La administración estadounidense ha decidido extender por un año la emergencia nacional relacionada con Brasil, originada en 2025. Esta medida se basa en la Orden Ejecutiva 14323 y refuerza la justificación legal para los aranceles que se aplican a productos brasileños. La Casa Blanca argumenta que aún persisten amenazas a la seguridad nacional y a la economía del país debido a acciones emprendidas por el gobierno brasileño.
En su declaración, el gobierno de Estados Unidos ha reiterado acusaciones de Brasil por restricciones a la libertad de expresión y violaciones a los derechos humanos. En particular, se señala a las acciones del Tribunal Supremo brasileño, que son vistas como censuras y persecuciones. La controversia se enmarca en un contexto Áspero: las elecciones presidenciales en Brasil están programadas para el 4 de octubre de 2026, lo que ha intensificado las tensiones entre ambas naciones.
El gobierno estadounidense utilizó además la Sección 301 de la Ley de Comercio de 1974 y otros poderes económicos para afianzar su política impositiva, a pesar de los cuestionamientos judiciales recientes sobre ciertos mecanismos de los aranceles. Esto refleja una situación en la que la política exterior de EE. UU. sigue influyendo en sus relaciones comerciales.
Desde Brasil, la reacción gubernamental ha sido de rechazo a la prórroga de la emergencia, calificando las acusaciones de infundadas y sin fundamentos. La presidencia brasileña denunció que las afirmaciones sobre violaciones a la libertad de expresión y la persecución de opositores resultan inaceptables, dado que Brasil defiende su soberanía y los derechos constitucionales de todos sus ciudadanos.
Este conflicto comercial también tiene un eje político, dado que Donald Trump ha mostrado apoyo al senador Flávio Bolsonaro, hijo del ex presidente brasileño, reforzando la conexión entre la política interna y las relaciones exteriores. La situación puede afectar no solo el comercio, sino también la percepción de ambos países en la comunidad internacional, especialmente en tiempos de elecciones.

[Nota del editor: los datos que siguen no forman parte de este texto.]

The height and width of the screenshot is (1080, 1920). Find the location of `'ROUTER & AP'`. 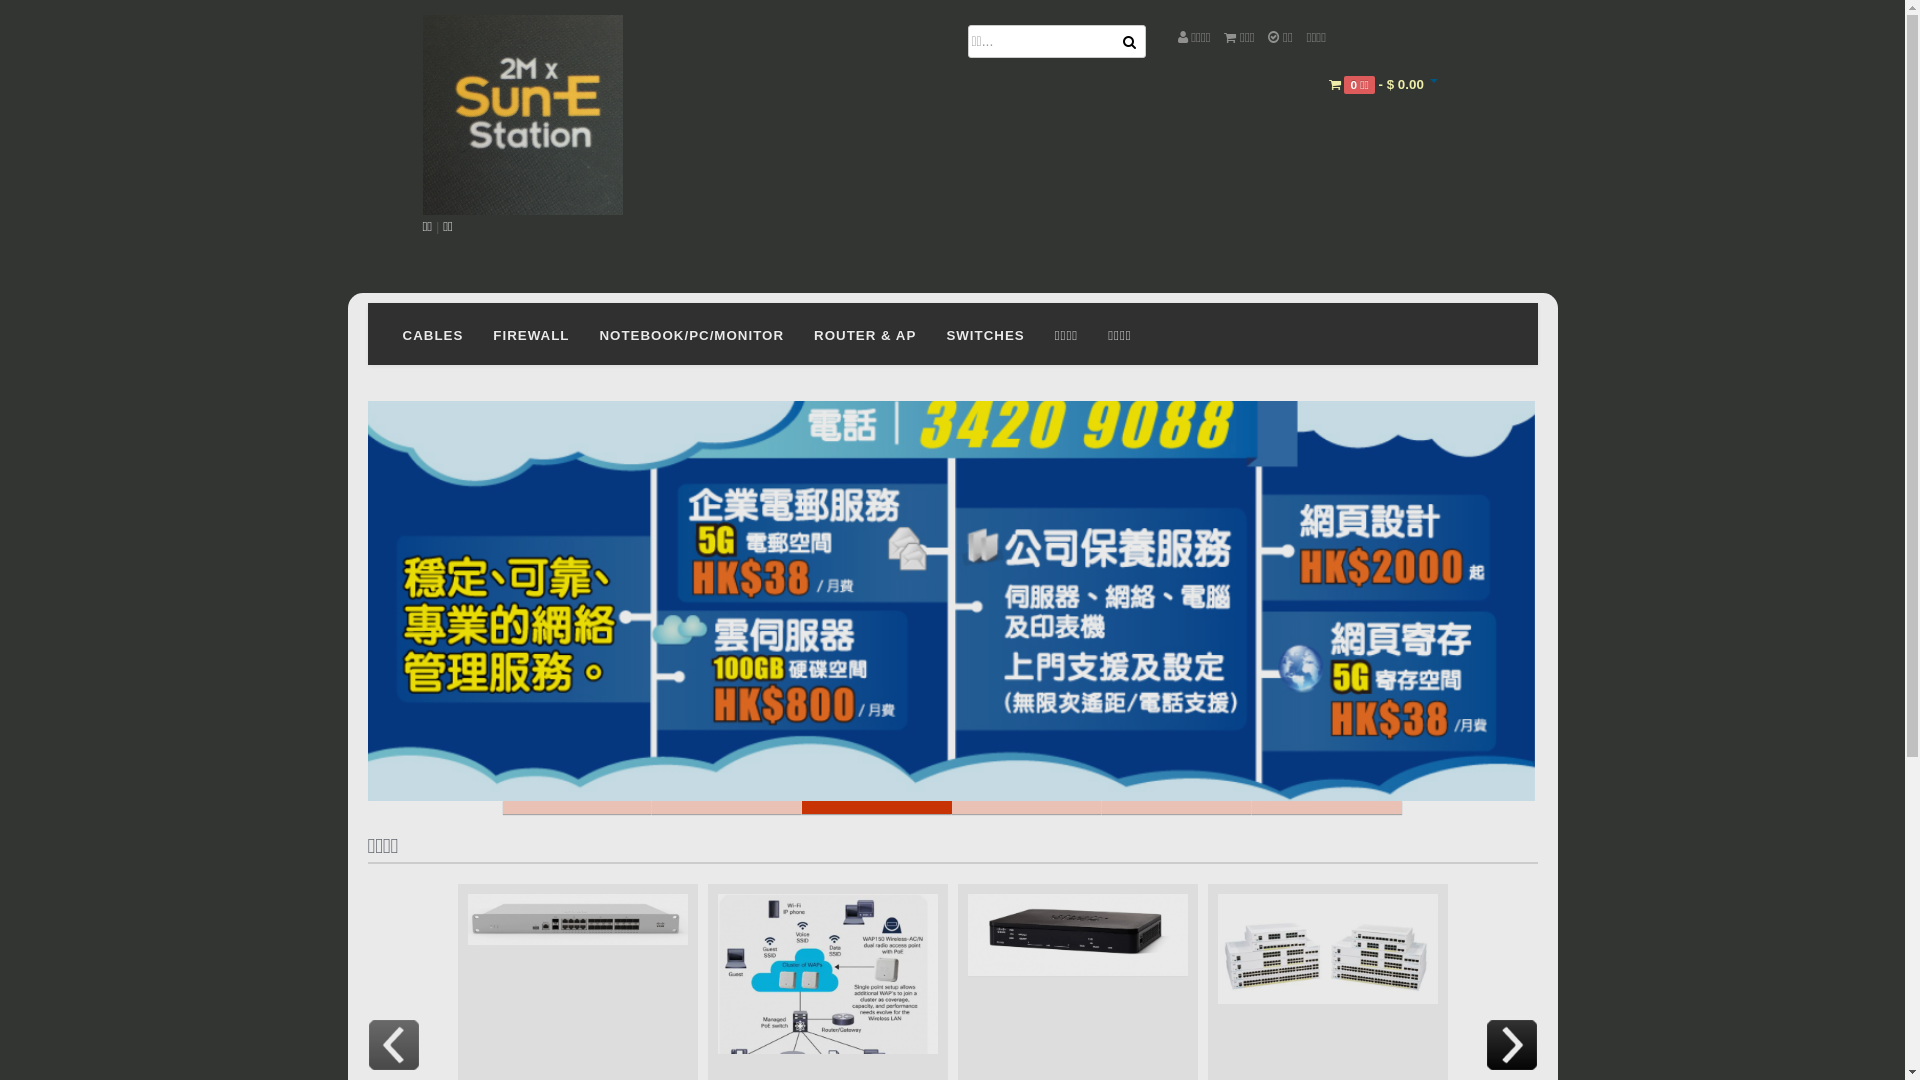

'ROUTER & AP' is located at coordinates (797, 333).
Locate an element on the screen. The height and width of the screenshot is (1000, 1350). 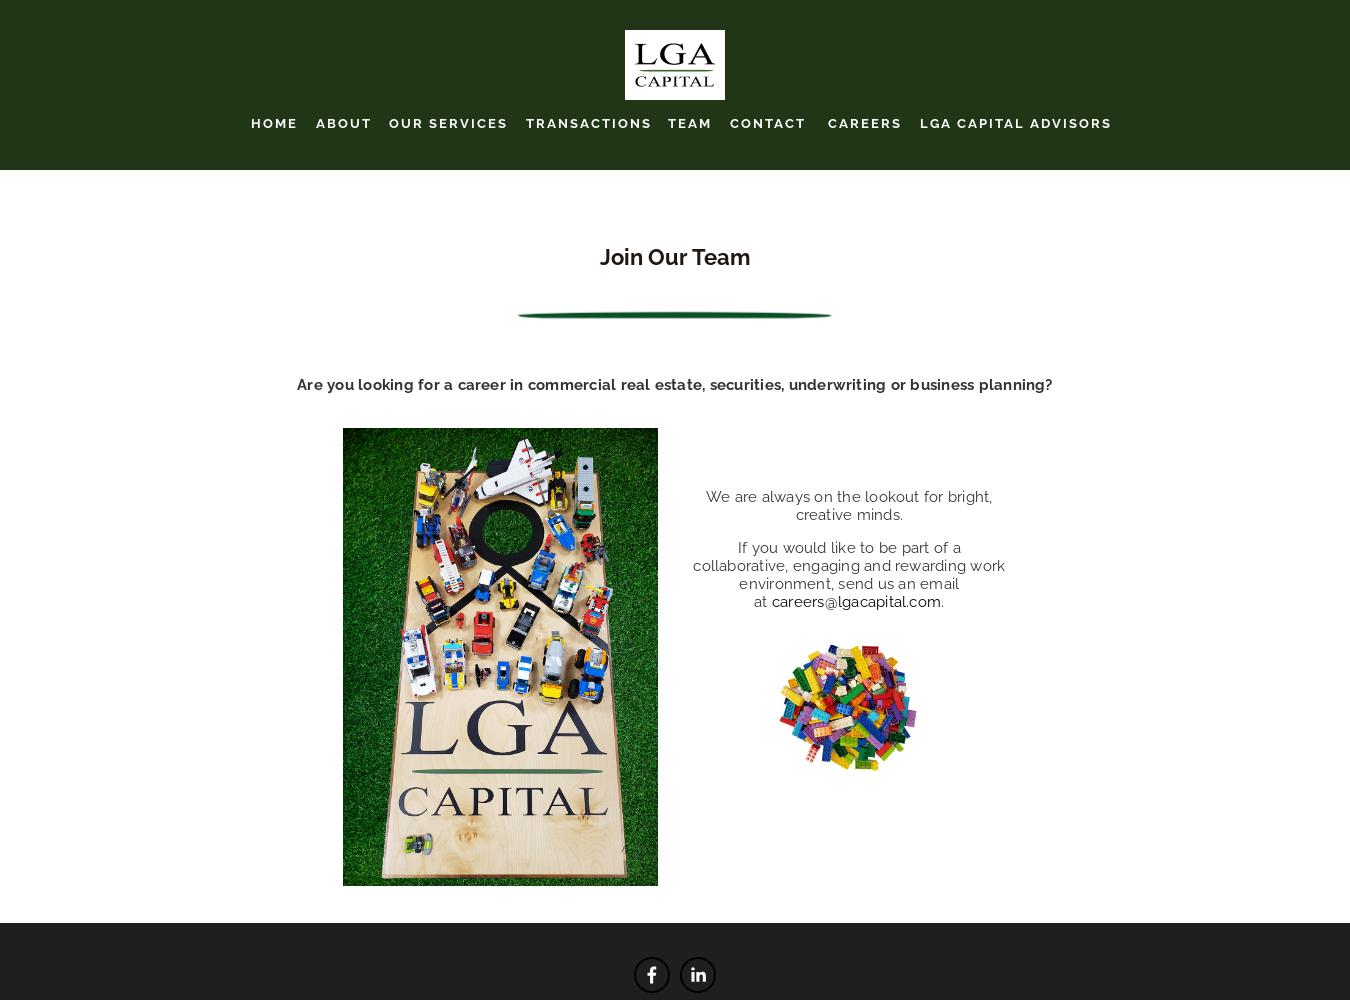
'Join Our Team' is located at coordinates (599, 256).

De acuerdo con Brasil, la prolongación de la emergencia es una estrategia que busca desestabilizar la actual administración y es incompatible con las históricas relaciones diplomáticas entre ambos países. Las tensiones continúan, mientras ambos gobiernos tratan de mantener sus posturas ante un escenario comercial y político cada vez más complicado.
Ambas naciones deberán gestionar cuidadosamente su relación para evitar repercusiones que puedan impactar en su economía y estabilidad política.